What is the best quantization format for DeepSeek performance?

Question

Hey everyone! I’ve been diving deep into the world of local LLMs lately, and I’m finally looking to set up one of the newer DeepSeek models on my rig. However, I’m getting a bit overwhelmed by the sheer number of quantization formats available. Between GGUF, EXL2, AWQ, and even the newer HQQ methods, it’s hard to tell which one actually offers the best performance-to-quality ratio for this specific architecture.

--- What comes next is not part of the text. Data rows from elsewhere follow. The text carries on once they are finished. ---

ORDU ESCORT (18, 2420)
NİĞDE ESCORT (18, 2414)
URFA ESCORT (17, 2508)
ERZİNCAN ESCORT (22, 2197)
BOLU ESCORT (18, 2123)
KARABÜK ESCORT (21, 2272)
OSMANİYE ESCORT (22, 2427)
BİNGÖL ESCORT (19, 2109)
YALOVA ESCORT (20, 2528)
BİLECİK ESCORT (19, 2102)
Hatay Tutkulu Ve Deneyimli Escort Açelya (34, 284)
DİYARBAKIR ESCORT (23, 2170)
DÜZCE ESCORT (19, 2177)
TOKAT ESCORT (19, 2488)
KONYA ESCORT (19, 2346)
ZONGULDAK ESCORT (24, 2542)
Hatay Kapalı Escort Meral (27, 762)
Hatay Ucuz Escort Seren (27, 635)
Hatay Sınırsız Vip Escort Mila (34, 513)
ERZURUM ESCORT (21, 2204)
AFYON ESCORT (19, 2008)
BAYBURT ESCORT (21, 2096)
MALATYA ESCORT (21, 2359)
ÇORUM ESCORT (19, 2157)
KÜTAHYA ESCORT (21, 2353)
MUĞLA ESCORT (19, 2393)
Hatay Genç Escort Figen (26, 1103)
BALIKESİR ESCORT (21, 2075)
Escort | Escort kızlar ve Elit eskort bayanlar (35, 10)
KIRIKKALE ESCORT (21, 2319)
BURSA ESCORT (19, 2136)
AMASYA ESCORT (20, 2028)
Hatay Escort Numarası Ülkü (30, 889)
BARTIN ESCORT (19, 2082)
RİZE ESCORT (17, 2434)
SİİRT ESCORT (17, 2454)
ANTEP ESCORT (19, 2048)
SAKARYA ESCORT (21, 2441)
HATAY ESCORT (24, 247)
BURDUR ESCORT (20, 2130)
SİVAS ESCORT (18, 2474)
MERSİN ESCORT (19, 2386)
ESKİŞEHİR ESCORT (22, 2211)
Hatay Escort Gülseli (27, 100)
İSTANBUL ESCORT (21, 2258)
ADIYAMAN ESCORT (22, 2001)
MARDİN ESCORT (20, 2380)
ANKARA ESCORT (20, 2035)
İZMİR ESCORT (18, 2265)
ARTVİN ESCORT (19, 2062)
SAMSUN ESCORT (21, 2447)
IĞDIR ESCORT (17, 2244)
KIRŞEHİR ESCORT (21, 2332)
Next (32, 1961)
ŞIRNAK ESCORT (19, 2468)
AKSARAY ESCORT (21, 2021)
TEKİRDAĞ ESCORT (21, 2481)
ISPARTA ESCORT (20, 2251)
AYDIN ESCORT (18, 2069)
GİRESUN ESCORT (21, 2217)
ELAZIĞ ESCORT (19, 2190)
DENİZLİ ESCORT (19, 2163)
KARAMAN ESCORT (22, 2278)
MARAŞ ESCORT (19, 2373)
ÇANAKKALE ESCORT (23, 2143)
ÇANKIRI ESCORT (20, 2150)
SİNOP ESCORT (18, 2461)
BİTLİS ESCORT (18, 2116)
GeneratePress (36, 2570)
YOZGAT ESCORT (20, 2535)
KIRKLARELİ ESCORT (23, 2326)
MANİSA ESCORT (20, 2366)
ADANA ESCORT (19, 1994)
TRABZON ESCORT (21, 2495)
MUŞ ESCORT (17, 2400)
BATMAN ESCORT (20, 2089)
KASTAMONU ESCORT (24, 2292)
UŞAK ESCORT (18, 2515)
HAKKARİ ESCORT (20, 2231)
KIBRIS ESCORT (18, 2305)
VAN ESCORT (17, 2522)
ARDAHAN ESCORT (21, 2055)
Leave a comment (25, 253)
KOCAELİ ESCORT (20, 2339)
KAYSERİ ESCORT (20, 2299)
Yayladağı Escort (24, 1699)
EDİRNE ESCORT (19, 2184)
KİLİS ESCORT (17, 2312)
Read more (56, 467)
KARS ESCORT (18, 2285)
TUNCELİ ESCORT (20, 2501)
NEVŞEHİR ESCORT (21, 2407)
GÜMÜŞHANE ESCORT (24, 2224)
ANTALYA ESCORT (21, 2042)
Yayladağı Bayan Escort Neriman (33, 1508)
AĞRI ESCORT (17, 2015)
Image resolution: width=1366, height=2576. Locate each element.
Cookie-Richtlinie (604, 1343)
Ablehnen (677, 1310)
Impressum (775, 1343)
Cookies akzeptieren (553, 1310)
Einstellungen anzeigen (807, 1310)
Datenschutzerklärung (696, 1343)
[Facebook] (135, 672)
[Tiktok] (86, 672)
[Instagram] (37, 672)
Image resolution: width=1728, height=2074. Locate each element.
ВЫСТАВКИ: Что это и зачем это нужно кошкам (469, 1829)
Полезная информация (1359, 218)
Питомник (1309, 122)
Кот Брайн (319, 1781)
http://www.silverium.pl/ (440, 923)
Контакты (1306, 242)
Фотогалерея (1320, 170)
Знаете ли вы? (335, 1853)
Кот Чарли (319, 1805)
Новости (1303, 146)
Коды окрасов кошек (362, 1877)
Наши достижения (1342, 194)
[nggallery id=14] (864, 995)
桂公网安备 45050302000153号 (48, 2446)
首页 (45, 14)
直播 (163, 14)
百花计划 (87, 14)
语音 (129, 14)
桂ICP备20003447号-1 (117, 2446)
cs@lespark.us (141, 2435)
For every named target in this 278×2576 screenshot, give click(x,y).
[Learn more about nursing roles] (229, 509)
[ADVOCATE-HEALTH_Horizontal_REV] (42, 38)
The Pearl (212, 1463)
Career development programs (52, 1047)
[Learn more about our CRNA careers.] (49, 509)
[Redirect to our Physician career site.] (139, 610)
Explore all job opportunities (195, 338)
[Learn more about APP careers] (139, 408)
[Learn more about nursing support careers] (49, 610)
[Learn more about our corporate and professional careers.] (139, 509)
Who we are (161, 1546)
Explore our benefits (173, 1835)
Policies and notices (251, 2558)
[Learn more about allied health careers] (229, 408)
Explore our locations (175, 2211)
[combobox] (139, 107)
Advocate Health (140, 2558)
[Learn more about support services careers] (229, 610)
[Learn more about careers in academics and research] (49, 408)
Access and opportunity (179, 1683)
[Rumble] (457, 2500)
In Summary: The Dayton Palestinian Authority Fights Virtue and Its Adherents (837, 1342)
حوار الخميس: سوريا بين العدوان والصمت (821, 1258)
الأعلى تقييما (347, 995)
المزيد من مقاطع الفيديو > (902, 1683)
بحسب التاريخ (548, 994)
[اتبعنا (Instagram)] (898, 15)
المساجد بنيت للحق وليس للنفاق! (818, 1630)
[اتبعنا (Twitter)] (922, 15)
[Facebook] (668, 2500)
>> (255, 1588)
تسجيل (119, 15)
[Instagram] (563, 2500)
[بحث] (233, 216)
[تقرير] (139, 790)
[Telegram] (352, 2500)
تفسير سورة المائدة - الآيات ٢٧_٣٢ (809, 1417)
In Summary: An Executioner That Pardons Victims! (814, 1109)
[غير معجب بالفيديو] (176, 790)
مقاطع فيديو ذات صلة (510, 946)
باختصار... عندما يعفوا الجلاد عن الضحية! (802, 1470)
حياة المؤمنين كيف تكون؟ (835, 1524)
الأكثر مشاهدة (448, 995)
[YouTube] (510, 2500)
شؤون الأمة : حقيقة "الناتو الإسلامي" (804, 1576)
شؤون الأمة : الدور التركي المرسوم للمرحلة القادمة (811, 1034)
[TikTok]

I’m currently running a setup with dual RTX 3090s, so I have a decent amount of VRAM to work with (48GB total), but I really want to maximize my tokens per second without completely sacrificing the model's reasoning capabilities. I've noticed that some GGUF quants feel a bit sluggish on my hardware during long context windows, while I've heard EXL2 is lightning-fast but can be trickier to find for certain DeepSeek versions.

Since DeepSeek-V3 and R1 have such massive parameter counts, I'm worried about the 'perplexity penalty' if I go too low. Does one format stand out as the 'gold standard' for keeping that high-level intelligence while maintaining smooth inference? I'm particularly curious if anyone has compared 4-bit EXL2 against 5-bit or 6-bit GGUF quants on similar hardware.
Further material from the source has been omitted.